Starting out in Los Angeles’ decadent early 80s hair metal scene, Clarke first courted success as the lead guitarist and vocalist for metal bands Candy and Kill For Thrills. In the 90s he kept busy as the touring guitarist for incredible bands like MC5, Heart, Nancy Sinatra and Slash’s Snakepit, as well as famously serving a three year tenure as the rhythm guitarist for Guns N’ Roses, replacing Izzy Stradlin at the height of GNR’s powers (and excess).
You might also remember Clarke from the TV show Rockstar, where he joined up with Tommy Lee of Mötley Crüe and Jason Newsted of Metallica to find a singer for their supergroup Rockstar Supernova.
After touring the world for nearly two and a half decades with a host of huge bands, Clarke has seen everything from tiny shows in the back rooms of bars to the opulence of private jets and groupies.
“There are still times when we get the private jet and relive the decadent times,” Clarke says, “but for the most part, rock’n’roll is very different now, and it’s hard to play a show and party it up afterward and then do another show the next day. The drinking and partying is hard on your voice and body when you’re in your 50s. You have to be more responsible to your fans and not just show up and say ‘I have a hangover, sorry’. People pay good money to see you at your best!”
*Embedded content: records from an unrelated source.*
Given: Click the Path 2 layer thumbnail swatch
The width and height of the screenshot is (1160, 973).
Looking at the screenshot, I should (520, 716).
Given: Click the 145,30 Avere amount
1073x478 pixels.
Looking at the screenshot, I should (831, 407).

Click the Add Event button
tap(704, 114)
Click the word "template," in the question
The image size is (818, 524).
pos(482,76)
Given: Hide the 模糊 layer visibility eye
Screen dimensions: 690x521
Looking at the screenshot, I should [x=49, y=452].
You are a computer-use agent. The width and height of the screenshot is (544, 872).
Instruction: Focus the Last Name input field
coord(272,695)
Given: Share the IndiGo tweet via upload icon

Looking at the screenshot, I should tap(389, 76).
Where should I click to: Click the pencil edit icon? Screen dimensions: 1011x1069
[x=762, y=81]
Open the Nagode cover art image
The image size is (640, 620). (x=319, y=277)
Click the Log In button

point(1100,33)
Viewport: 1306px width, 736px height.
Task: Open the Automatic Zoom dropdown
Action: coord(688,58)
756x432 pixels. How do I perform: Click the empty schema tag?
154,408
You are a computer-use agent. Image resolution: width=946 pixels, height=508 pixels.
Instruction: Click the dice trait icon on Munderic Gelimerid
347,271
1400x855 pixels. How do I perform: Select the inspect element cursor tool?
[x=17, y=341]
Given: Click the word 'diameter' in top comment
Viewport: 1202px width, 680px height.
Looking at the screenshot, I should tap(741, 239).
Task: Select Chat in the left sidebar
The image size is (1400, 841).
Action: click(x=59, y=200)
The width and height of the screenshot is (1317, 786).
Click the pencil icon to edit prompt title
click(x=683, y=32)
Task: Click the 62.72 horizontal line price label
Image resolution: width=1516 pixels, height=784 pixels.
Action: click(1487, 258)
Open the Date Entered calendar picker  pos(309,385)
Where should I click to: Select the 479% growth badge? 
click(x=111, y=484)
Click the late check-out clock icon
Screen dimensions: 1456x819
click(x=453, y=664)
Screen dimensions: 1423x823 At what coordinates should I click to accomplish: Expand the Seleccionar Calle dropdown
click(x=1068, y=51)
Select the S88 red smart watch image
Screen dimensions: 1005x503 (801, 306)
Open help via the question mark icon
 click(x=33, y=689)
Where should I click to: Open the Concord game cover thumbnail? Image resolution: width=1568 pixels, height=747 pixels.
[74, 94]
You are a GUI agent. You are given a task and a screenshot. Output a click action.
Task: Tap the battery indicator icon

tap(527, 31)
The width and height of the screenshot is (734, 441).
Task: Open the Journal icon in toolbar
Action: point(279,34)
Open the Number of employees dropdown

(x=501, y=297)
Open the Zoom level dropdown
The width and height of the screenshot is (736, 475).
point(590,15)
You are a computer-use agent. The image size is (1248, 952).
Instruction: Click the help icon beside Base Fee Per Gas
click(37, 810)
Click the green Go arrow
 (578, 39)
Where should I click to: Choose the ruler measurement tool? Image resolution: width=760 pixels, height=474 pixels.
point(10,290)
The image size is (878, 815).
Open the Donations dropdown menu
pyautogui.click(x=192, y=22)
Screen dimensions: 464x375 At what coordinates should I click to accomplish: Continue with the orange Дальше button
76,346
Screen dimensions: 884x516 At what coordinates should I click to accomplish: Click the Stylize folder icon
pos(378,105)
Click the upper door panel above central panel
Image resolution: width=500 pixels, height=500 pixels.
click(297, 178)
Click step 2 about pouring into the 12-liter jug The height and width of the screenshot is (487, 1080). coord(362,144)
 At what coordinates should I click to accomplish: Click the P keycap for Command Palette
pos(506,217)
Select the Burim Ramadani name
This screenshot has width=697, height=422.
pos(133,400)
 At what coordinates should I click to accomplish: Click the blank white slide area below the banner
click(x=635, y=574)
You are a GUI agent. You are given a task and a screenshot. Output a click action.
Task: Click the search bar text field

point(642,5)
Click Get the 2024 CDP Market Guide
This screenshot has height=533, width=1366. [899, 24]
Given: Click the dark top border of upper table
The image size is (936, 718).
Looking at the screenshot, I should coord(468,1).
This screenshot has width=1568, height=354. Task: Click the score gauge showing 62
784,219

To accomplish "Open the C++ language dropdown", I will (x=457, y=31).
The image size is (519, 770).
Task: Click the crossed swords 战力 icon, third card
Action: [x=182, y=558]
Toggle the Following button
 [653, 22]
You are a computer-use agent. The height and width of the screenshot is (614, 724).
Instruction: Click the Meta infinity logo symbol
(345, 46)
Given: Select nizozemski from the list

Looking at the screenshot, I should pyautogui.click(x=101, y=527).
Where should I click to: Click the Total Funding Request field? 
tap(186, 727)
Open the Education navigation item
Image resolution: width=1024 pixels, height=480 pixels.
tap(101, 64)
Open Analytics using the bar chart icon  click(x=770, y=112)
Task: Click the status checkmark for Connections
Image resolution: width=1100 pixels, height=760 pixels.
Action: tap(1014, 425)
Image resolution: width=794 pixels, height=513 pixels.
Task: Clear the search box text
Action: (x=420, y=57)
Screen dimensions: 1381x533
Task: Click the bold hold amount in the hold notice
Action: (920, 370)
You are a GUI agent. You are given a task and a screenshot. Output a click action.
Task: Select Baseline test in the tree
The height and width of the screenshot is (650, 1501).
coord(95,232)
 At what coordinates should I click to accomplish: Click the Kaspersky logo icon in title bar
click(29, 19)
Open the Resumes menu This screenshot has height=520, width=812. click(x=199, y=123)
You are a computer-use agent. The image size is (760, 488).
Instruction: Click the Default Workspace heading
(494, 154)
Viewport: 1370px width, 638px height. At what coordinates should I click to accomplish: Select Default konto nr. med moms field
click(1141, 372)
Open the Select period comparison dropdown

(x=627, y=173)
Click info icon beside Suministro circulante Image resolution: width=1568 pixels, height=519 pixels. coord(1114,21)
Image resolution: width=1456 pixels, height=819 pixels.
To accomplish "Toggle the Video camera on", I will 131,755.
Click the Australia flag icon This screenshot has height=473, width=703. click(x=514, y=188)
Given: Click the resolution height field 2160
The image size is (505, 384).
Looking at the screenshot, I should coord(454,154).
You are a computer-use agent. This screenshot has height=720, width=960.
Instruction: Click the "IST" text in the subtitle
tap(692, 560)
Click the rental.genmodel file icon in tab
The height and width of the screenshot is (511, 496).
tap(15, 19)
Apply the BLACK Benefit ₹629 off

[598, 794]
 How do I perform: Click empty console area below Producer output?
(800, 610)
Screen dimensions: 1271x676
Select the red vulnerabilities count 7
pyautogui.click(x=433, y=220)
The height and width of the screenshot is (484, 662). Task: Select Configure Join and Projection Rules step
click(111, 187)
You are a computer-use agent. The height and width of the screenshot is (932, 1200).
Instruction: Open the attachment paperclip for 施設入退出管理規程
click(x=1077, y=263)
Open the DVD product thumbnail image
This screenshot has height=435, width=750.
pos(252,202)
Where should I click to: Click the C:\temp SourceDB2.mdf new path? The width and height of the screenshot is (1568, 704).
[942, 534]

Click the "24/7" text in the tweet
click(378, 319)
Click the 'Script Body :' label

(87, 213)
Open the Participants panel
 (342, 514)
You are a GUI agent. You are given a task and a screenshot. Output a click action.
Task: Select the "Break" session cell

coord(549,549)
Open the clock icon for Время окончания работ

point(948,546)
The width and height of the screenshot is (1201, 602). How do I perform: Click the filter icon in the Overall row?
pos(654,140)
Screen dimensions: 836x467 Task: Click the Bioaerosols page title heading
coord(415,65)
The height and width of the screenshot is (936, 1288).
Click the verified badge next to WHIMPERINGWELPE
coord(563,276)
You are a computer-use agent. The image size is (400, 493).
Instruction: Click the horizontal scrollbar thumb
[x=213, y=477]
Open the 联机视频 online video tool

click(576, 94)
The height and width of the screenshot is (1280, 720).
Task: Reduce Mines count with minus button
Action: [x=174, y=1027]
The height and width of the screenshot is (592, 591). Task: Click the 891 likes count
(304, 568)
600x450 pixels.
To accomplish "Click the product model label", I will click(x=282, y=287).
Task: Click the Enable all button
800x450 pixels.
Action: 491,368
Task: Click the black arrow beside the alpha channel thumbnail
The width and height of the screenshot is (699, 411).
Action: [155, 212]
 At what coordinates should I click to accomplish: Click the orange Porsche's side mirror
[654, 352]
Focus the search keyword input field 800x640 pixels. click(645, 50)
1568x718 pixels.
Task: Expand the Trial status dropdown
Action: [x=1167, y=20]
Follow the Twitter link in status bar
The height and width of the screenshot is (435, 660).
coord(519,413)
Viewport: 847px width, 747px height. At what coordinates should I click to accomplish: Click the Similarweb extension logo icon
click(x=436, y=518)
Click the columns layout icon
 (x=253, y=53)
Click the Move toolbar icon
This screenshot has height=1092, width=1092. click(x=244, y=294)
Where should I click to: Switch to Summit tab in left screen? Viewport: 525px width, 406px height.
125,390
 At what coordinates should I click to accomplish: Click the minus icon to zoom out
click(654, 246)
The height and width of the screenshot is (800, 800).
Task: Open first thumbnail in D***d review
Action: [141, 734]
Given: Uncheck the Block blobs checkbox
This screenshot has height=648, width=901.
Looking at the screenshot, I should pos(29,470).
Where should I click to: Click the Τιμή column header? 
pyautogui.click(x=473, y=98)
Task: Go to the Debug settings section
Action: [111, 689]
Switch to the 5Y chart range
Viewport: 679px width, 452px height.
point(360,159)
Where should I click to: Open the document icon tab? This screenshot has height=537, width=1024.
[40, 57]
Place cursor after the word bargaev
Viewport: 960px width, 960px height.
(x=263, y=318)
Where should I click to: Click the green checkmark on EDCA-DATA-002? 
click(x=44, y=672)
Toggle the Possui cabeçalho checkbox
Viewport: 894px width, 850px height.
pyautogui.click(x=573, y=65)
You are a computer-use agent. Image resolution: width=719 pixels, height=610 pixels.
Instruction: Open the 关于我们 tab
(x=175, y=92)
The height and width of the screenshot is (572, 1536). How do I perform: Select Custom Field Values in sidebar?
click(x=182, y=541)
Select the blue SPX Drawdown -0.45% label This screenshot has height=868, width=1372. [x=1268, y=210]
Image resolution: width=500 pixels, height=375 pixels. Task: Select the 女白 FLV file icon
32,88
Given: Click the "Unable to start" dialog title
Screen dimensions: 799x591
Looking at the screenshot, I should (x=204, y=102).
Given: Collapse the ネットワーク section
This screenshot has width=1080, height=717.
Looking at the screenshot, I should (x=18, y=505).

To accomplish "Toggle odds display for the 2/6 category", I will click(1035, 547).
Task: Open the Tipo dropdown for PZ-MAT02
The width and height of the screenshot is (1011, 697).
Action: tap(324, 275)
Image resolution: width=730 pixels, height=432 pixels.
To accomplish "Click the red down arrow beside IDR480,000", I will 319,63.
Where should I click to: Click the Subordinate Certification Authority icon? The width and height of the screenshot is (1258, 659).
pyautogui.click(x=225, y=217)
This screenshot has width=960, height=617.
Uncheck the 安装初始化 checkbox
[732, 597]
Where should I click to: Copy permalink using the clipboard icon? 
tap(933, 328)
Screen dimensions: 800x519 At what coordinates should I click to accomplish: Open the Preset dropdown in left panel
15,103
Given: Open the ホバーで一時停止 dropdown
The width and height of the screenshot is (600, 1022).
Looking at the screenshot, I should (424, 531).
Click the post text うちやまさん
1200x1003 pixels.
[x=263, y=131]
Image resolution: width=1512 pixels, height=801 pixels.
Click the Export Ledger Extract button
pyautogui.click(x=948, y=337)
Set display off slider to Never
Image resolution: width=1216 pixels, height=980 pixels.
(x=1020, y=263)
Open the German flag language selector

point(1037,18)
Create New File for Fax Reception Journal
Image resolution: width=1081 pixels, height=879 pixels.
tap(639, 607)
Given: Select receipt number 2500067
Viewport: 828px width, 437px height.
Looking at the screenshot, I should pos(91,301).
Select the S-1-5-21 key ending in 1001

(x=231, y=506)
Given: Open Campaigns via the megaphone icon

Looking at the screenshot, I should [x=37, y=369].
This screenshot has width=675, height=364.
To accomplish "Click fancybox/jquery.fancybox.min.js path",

Looking at Clarke’s CV, you can imagine the kind of anecdotes he must have stored away in his memory, but he’s not dishing any dirt up just yet.
“I’ve thought about writing an autobiography – maybe some day. I do think I have an interesting story that hasn’t been told – not just another Guns N’ Roses story, but of a kid from Cleveland who had Kiss posters on the wall and dreamt of being in a great rock’n’roll band; the struggles, successes and the ups and downs of life as a working musician. And I also lived through the fun 80s Hollywood rock’n’roll scene and remember most of it.
“Of all the bands I’ve played with, Guns ‘n Roses was the most fun to tour with; but playing those MC5 songs on guitar live and loud was pretty much guitar heaven. Playing with Heart was challenging, just because I heard the songs differently from how they did. I always thought of Heart as a rock band, with those wonderful vocals and harmonies, but I was bit loud for them – even though I was only playing a 50 Watt Marshall Half Stack – and my personality clashed.”
Between lending his axe skills to some of the biggest names (and biggest heads of hair) in the business, Clarke has also kept up a steady output of solo material; from his solo debut Pawnshop Guitars in 1994 to 2007’s Gilby Clarke, he’s put out seven albums and EPs, and it’s this deep back catalogue that he’ll be digging into when he comes out to Australia for a series of solo acoustic shows this month.
“It’s a nice challenge, going back to acoustic,” Clarke says. “I wish I was a better singer, but I put more emphasis on the songwriting when it’s acoustic and try to make it fun, not stuffy and boring. This time I’ll be mostly playing songs from my own records, but there’ll also be some Guns ‘n Roses, Rolling Stones, and Bowie in there – the good stuff.”
BY NICK JARVIS
Clarke plays Hermann’s Bar in Sydney July 6 alongside Divine Electric.